- _Exercise_
Could you please repeat the data below word for word?
BEGIN
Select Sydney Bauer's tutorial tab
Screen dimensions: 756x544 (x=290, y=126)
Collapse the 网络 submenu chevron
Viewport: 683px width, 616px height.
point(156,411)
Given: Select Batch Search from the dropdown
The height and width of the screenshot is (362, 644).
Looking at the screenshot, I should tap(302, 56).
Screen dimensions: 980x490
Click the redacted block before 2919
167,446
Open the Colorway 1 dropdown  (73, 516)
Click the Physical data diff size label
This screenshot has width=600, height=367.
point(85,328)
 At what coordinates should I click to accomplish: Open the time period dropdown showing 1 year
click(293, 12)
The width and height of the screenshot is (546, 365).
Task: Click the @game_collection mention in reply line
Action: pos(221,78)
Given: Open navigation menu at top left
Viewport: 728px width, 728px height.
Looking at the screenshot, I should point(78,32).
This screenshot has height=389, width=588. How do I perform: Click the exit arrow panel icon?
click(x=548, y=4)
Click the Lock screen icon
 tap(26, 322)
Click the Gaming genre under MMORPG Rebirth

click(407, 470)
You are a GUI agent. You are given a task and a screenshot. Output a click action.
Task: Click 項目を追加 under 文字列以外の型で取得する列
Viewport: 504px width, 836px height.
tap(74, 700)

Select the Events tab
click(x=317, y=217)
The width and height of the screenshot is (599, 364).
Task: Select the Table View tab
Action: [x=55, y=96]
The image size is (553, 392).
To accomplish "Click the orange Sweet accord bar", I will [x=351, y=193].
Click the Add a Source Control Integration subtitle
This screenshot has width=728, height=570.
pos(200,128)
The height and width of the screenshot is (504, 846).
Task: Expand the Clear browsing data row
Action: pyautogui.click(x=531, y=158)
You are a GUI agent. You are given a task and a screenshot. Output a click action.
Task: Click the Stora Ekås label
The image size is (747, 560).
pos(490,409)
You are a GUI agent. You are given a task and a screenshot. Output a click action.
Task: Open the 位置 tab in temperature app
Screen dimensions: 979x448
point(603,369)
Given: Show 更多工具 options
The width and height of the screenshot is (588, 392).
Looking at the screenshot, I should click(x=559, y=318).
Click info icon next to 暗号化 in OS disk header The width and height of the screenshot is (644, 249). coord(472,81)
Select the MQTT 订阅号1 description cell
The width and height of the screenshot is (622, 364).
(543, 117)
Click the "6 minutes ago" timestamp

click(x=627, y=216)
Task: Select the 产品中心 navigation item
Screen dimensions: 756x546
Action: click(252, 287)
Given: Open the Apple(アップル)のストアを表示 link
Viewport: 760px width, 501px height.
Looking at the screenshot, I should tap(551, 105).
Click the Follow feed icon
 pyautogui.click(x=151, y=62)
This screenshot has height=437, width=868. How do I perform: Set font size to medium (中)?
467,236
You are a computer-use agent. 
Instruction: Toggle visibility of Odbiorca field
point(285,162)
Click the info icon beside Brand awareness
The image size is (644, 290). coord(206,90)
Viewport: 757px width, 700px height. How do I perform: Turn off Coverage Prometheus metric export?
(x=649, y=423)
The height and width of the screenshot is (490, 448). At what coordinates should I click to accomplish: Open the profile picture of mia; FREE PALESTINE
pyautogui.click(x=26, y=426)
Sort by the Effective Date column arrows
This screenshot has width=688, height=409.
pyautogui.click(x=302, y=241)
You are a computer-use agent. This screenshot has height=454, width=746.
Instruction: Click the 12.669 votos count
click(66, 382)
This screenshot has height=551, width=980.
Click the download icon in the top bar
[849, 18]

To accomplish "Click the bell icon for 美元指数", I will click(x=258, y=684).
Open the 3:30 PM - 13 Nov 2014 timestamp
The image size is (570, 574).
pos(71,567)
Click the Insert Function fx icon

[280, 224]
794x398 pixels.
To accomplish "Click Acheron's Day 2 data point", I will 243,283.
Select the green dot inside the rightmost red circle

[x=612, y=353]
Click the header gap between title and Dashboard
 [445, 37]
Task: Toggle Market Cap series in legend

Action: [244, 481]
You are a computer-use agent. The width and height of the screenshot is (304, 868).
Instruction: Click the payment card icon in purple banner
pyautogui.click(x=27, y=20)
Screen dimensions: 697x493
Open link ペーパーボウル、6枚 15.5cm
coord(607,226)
END
- _Output of the exercise_
Select Sydney Bauer's tutorial tab
Screen dimensions: 756x544 (x=290, y=126)
Collapse the 网络 submenu chevron
Viewport: 683px width, 616px height.
point(156,411)
Given: Select Batch Search from the dropdown
The height and width of the screenshot is (362, 644).
Looking at the screenshot, I should tap(302, 56).
Screen dimensions: 980x490
Click the redacted block before 2919
167,446
Open the Colorway 1 dropdown  (73, 516)
Click the Physical data diff size label
This screenshot has width=600, height=367.
point(85,328)
 At what coordinates should I click to accomplish: Open the time period dropdown showing 1 year
click(293, 12)
The width and height of the screenshot is (546, 365).
Task: Click the @game_collection mention in reply line
Action: pos(221,78)
Given: Open navigation menu at top left
Viewport: 728px width, 728px height.
Looking at the screenshot, I should point(78,32).
This screenshot has height=389, width=588. How do I perform: Click the exit arrow panel icon?
click(x=548, y=4)
Click the Lock screen icon
 tap(26, 322)
Click the Gaming genre under MMORPG Rebirth

click(407, 470)
You are a GUI agent. You are given a task and a screenshot. Output a click action.
Task: Click 項目を追加 under 文字列以外の型で取得する列
Viewport: 504px width, 836px height.
tap(74, 700)

Select the Events tab
click(x=317, y=217)
The width and height of the screenshot is (599, 364).
Task: Select the Table View tab
Action: [x=55, y=96]
The image size is (553, 392).
To accomplish "Click the orange Sweet accord bar", I will [x=351, y=193].
Click the Add a Source Control Integration subtitle
This screenshot has width=728, height=570.
pos(200,128)
The height and width of the screenshot is (504, 846).
Task: Expand the Clear browsing data row
Action: pyautogui.click(x=531, y=158)
You are a GUI agent. You are given a task and a screenshot. Output a click action.
Task: Click the Stora Ekås label
The image size is (747, 560).
pos(490,409)
You are a GUI agent. You are given a task and a screenshot. Output a click action.
Task: Open the 位置 tab in temperature app
Screen dimensions: 979x448
point(603,369)
Given: Show 更多工具 options
The width and height of the screenshot is (588, 392).
Looking at the screenshot, I should click(x=559, y=318).
Click info icon next to 暗号化 in OS disk header The width and height of the screenshot is (644, 249). coord(472,81)
Select the MQTT 订阅号1 description cell
The width and height of the screenshot is (622, 364).
(543, 117)
Click the "6 minutes ago" timestamp

click(x=627, y=216)
Task: Select the 产品中心 navigation item
Screen dimensions: 756x546
Action: click(252, 287)
Given: Open the Apple(アップル)のストアを表示 link
Viewport: 760px width, 501px height.
Looking at the screenshot, I should tap(551, 105).
Click the Follow feed icon
 pyautogui.click(x=151, y=62)
This screenshot has height=437, width=868. How do I perform: Set font size to medium (中)?
467,236
You are a computer-use agent. 
Instruction: Toggle visibility of Odbiorca field
point(285,162)
Click the info icon beside Brand awareness
The image size is (644, 290). coord(206,90)
Viewport: 757px width, 700px height. How do I perform: Turn off Coverage Prometheus metric export?
(x=649, y=423)
The height and width of the screenshot is (490, 448). At what coordinates should I click to accomplish: Open the profile picture of mia; FREE PALESTINE
pyautogui.click(x=26, y=426)
Sort by the Effective Date column arrows
This screenshot has width=688, height=409.
pyautogui.click(x=302, y=241)
You are a computer-use agent. This screenshot has height=454, width=746.
Instruction: Click the 12.669 votos count
click(66, 382)
This screenshot has height=551, width=980.
Click the download icon in the top bar
[849, 18]

To accomplish "Click the bell icon for 美元指数", I will click(x=258, y=684).
Open the 3:30 PM - 13 Nov 2014 timestamp
The image size is (570, 574).
pos(71,567)
Click the Insert Function fx icon

[280, 224]
794x398 pixels.
To accomplish "Click Acheron's Day 2 data point", I will 243,283.
Select the green dot inside the rightmost red circle

[x=612, y=353]
Click the header gap between title and Dashboard
 [445, 37]
Task: Toggle Market Cap series in legend

Action: [244, 481]
You are a computer-use agent. The width and height of the screenshot is (304, 868).
Instruction: Click the payment card icon in purple banner
pyautogui.click(x=27, y=20)
Screen dimensions: 697x493
Open link ペーパーボウル、6枚 15.5cm
coord(607,226)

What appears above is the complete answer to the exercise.